The Asia Securities Industry and Financial Markets Association (ASIFMA) said in a report on Friday, noted that the regulatory hotch-potch is making it tough for firms to scale up even as governments across Asia - most notably Hong Kong and Singapore - have launched a raft of initiatives to grab a slice of the $100 billion invested in fintech globally.
"The regulatory landscape is very fragmented and a lot of the initiatives, though well-intentioned, are not necessarily well thought through," said Mark Austen, CEO of ASIFMA.
A call on Asian regulators to coordinate better and to adopt a consistent set of best practices for fostering fintech in the region, was given by the lobby group, which represents global banks and asset managers such as Goldman Sachs and BlackRock.
"By not cooperating on fintech, Asian financial centers are putting themselves at a real disadvantage relative to the rest of the world: that traditional competitive dynamic and rivalry between the likes of Hong Kong and Singapore may actually in this case be a disadvantage," said Hannah Cassidy, partner at Herbert Smith Freehills in Hong Kong, which contributed to the report.
According to a February report by global regulatory body the International Organization of Securities Commissions(IOSCO), thousands of fintech start-ups continue to proliferate, as investors poured $19 billion worldwide into fintech - including P2P lenders, distributed ledger technology and crowdfunding platforms - in 2016 alone.

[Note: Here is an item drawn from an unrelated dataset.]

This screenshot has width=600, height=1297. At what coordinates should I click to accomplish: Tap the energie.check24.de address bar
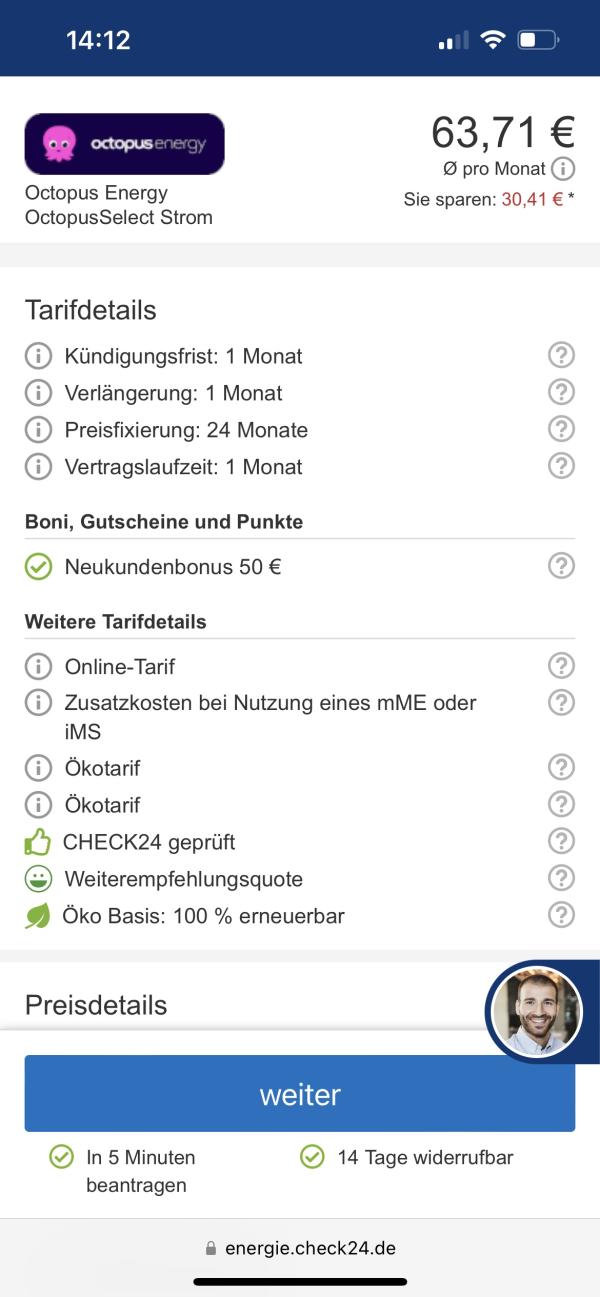click(x=300, y=1248)
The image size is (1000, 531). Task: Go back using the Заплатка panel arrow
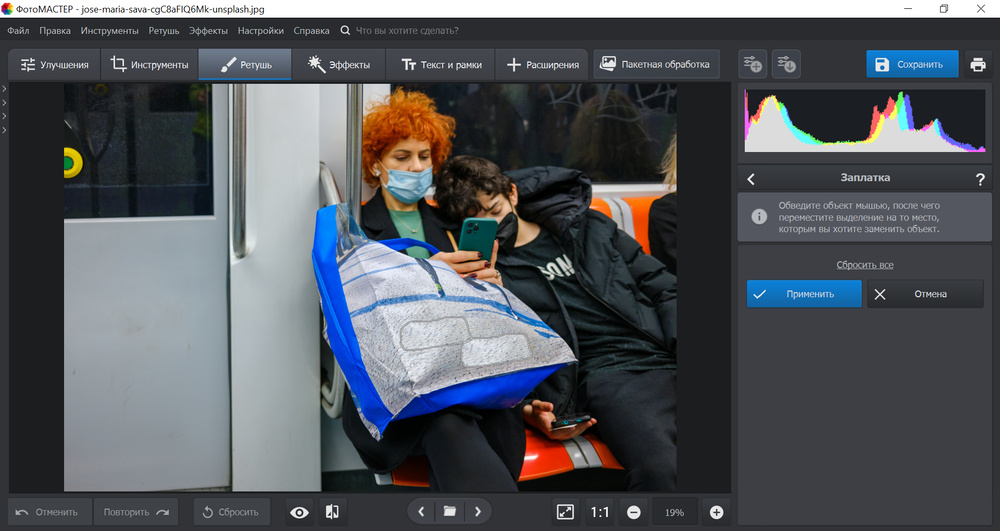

From incubators and grants, to temporary license waiver schemes, with competition fiercest between rivals Hong Kong and Singapore, a range of special programs to attract and foster fintech ventures have been launched by Hong Kong, Singapore, Australia, Japan, South Korea and Malaysia.
Regulators are still struggling to establish clear and consistent regimes for fintech firms because they often operate innovative business models even while all these markets operate well-defined licensing and supervisory regimes for traditional financial firms including banks, brokers, insurance companies and funds.
For example, while cryptocurrency exchanges are licensed as online shopping malls, akin to clothes retailers, in South Korea, they are licensed as money changers and regulated by the customs authority in Hong Kong.
Aurelien Menant, CEO of Hong Kong bitcoin exchange said that  this makes it very expensive for fintech firms based in places with small domestic markets like Hong Kong, Singapore and Australia to expand into the broader region.
"This is a very important issue for fintech firms in Asia," he said, adding he would welcome tougher standardized rules for alternative currency exchanges across the region.
in markets like Hong Kong, some aspiring fintech firms have struggled to gain licenses due to the lack of regulatory clarity.
"We are open to cooperation with regional and global regulators on fintech," the Hong Kong Securities and Futures Commission (SFC) said in a statement, adding it would be entering into new regulatory cooperations shortly, without elaborating.
The SFC conducts dialogue with other watchdogs through a dedicated fintech liaison officer and that it has taken a leading role in discussions around fintech within IOSCO.
There were no comments made by the Monetary Authority of Singapore.